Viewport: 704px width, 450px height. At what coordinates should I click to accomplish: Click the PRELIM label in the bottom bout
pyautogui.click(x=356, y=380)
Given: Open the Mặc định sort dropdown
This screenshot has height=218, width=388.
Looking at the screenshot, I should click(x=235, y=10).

==

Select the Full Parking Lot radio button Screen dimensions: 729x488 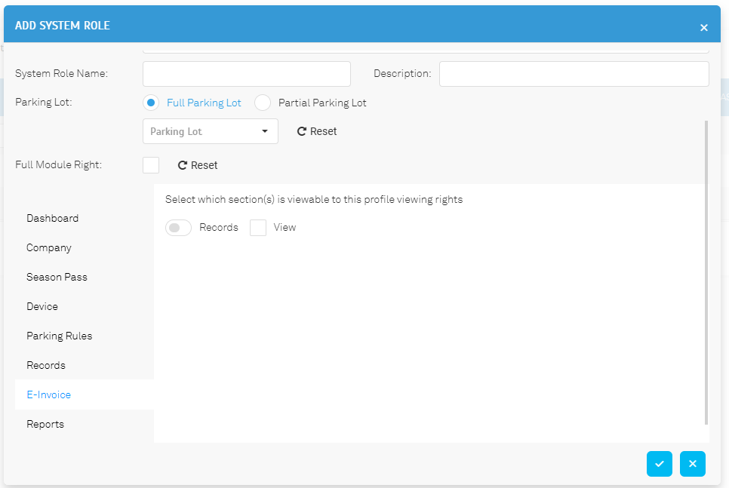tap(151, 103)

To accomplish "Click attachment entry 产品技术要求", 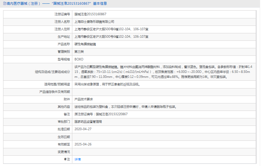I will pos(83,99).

Problem to solve: Go back to the listing above. Copy word for word the lines from the one with "Viewport: 704px width, 450px" through the one with "Given: Open the Mặc định sort dropdown", and nothing more.

Task answer:
Viewport: 704px width, 450px height. At what coordinates should I click to accomplish: Click the PRELIM label in the bottom bout
pyautogui.click(x=356, y=380)
Given: Open the Mặc định sort dropdown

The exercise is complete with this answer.